- Exercise materials:
* * * *
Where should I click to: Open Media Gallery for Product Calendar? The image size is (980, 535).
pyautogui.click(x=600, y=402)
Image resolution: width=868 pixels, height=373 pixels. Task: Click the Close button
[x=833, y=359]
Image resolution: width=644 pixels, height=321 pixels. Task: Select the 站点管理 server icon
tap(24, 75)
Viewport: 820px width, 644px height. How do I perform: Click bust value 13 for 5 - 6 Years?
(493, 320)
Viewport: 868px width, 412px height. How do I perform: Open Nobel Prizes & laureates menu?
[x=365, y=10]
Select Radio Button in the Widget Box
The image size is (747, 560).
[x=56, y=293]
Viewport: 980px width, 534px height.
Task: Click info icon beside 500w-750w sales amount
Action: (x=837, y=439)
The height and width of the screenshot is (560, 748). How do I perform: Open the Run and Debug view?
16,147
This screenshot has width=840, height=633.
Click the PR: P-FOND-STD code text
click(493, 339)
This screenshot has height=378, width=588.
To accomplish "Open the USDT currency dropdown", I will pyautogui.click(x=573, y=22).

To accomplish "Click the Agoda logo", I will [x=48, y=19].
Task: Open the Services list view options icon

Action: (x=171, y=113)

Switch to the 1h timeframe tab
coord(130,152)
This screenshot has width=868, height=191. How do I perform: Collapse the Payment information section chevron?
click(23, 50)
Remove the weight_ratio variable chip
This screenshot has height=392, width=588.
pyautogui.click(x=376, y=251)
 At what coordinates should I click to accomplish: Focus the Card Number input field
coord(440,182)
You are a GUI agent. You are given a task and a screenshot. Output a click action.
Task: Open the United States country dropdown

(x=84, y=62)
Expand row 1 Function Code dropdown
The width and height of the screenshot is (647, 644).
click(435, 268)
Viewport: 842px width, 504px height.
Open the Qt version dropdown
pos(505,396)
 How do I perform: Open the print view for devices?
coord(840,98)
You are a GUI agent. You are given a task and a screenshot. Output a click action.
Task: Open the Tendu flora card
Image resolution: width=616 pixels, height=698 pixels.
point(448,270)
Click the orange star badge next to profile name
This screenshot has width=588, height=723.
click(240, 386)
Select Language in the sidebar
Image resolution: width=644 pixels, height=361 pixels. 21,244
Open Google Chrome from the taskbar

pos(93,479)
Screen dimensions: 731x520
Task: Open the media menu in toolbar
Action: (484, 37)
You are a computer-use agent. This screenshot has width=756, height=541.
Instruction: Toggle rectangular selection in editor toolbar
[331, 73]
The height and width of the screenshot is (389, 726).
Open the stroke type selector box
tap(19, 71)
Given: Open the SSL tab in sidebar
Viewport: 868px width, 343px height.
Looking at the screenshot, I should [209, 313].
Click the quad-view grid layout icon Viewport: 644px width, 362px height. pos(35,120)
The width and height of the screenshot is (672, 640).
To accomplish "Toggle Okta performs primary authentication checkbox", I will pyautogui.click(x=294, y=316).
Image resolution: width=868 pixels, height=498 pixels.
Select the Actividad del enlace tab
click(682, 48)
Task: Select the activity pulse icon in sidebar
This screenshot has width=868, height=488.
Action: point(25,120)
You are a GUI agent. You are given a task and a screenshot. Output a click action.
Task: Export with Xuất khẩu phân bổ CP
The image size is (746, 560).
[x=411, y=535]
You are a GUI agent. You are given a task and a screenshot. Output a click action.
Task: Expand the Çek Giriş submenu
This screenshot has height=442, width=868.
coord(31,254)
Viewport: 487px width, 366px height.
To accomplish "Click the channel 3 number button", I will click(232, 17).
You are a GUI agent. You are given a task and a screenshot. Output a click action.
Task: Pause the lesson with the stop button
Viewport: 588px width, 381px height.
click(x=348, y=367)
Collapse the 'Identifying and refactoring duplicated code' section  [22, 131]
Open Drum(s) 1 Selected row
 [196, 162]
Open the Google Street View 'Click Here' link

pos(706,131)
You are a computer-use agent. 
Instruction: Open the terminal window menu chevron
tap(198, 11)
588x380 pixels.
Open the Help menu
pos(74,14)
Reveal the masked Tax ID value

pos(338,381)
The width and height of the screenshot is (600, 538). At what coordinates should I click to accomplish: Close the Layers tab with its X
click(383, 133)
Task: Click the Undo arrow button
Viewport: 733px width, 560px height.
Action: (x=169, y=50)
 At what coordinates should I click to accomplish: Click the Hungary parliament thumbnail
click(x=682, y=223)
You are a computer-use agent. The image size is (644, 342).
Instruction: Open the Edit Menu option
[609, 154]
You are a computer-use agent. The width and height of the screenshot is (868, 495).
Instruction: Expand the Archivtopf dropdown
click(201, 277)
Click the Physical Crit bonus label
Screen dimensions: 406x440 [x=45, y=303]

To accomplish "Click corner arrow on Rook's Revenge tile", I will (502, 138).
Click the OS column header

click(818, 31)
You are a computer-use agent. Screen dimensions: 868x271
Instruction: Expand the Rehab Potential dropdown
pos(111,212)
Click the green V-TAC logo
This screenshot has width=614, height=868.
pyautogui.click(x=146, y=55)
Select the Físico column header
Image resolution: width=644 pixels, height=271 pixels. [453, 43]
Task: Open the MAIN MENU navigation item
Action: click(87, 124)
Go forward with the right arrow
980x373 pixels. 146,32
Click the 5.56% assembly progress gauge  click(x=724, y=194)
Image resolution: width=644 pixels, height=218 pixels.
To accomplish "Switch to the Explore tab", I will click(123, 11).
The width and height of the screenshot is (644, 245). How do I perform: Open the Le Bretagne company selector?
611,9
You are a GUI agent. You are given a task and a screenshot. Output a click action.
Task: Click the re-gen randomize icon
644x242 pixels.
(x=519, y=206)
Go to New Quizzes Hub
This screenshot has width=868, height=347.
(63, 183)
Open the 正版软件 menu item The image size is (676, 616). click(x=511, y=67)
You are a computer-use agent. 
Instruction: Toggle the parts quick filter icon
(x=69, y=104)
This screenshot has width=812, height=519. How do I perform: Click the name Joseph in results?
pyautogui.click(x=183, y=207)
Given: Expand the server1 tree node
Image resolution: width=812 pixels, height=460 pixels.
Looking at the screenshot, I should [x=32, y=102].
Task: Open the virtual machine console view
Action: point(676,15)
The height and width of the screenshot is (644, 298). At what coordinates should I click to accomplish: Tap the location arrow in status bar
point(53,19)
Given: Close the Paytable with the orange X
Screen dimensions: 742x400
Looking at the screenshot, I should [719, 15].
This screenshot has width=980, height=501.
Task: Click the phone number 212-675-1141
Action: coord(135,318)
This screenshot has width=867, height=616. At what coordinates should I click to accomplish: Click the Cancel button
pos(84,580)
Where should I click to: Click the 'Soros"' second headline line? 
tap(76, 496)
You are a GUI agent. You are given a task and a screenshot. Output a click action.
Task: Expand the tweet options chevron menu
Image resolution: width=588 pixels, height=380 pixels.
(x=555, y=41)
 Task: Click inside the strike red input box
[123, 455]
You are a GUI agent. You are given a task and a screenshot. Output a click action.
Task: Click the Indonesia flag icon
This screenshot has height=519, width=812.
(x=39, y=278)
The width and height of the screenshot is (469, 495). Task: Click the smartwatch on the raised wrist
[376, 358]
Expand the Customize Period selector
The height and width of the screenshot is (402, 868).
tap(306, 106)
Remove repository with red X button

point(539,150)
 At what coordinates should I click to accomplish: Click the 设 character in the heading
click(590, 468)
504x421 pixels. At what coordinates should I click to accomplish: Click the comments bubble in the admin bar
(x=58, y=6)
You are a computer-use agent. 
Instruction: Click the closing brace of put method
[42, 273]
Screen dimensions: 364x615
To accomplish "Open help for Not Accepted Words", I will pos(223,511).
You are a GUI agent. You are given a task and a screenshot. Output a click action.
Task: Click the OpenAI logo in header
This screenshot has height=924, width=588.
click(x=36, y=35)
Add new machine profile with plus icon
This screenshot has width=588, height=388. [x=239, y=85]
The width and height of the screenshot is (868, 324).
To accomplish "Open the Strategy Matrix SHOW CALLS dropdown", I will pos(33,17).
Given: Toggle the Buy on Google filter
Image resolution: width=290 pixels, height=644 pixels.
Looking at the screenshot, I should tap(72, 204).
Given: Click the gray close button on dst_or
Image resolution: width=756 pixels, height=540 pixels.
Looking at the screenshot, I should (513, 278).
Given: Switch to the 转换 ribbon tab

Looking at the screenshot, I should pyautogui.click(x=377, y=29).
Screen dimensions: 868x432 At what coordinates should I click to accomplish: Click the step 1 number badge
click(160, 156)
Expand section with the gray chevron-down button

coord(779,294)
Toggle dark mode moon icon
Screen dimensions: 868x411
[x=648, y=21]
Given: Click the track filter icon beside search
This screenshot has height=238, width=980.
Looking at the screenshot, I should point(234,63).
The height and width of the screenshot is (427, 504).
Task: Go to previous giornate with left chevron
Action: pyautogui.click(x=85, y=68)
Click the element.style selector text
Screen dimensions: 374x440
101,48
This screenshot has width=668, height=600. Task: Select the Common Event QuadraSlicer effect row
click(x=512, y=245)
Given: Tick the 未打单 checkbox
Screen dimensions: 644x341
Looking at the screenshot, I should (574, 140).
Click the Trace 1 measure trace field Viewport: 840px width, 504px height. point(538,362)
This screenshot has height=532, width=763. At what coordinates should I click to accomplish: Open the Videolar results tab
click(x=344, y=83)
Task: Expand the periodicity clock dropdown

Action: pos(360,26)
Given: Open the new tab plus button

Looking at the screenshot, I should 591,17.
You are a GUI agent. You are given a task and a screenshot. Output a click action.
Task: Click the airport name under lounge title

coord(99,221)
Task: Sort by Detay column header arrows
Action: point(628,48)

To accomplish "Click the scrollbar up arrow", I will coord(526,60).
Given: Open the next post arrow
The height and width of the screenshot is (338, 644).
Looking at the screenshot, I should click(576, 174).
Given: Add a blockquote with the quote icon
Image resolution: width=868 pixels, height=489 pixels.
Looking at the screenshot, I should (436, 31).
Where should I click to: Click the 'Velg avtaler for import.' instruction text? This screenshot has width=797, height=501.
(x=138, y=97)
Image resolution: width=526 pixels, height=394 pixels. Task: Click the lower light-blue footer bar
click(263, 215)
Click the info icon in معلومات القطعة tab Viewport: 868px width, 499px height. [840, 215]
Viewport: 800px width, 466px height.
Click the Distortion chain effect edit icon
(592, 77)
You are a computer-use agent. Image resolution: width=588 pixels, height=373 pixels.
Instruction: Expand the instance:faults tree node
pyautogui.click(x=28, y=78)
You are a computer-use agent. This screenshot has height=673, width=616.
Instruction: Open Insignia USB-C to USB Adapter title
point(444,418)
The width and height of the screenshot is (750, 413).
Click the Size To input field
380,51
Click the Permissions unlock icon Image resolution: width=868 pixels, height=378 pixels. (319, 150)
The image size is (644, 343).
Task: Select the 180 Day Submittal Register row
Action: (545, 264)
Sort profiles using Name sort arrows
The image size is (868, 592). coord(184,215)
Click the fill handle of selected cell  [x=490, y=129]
* * * *
- Exercise instructions: Reproduce each line of the data containing the word "computer".

- Result of this exercise:
You are a computer-use agent. This screenshot has width=756, height=541.
You are a computer-use agent. 
You are a computer-use agent. The image size is (644, 342).
You are a computer-use agent. The width and height of the screenshot is (868, 495).
You are a computer-use agent. Screen dimensions: 868x271
You are a computer-use agent. 
You are a computer-use agent. 
You are a computer-use agent. Image resolution: width=588 pixels, height=373 pixels.
You are a computer-use agent. This screenshot has height=673, width=616.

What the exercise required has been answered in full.